Operations on NumPy arrays can be very fast, but also very slow. The key is to use [**vectorized operation**](https://en.wikipedia.org/wiki/Array_programming) that operates on entire arrays at once.

 We will also apply notions from the [Introduction to Matplotlib](VIS_000_Intro_to_Matplotlib.ipynb) notebook to visualize and, thus, better clarify the applied operations.

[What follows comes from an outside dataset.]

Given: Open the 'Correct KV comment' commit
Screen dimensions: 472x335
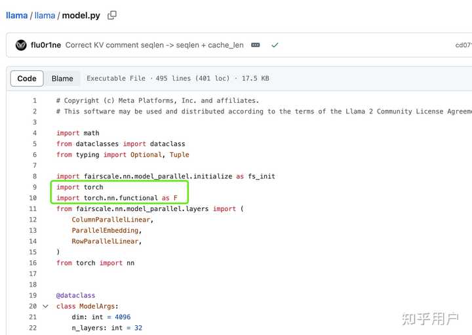Looking at the screenshot, I should (x=155, y=45).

Before starting to use `numpy` and `matplotlib`, you have to execute the following cell:

In [None]:
%load_ext autoreload
%autoreload 2
%matplotlib inline

import sys
import os
import matplotlib.pyplot as plt
import numpy as np
import matplotlib

sys.path.append(os.getcwd())

Similarly to what was done in previous notebooks, the cell below retrieves and prints the Numpy and Matplotlib versions:

In [None]:
print("Numpy version: %s" % (np.__version__, ))
print("Matplotlib version: %s" % (matplotlib.__version__, ))

***

## Creating and Reshaping an Array with Random Values

Numpy also provides means to create array of random value. For instance, calling [`random.random()`](https://docs.scipy.org/doc/numpy/reference/generated/numpy.random.random.html) creates an array of [uniformly distributed random values](https://en.wikipedia.org/wiki/Uniform_distribution_(continuous)) between 0 and 1.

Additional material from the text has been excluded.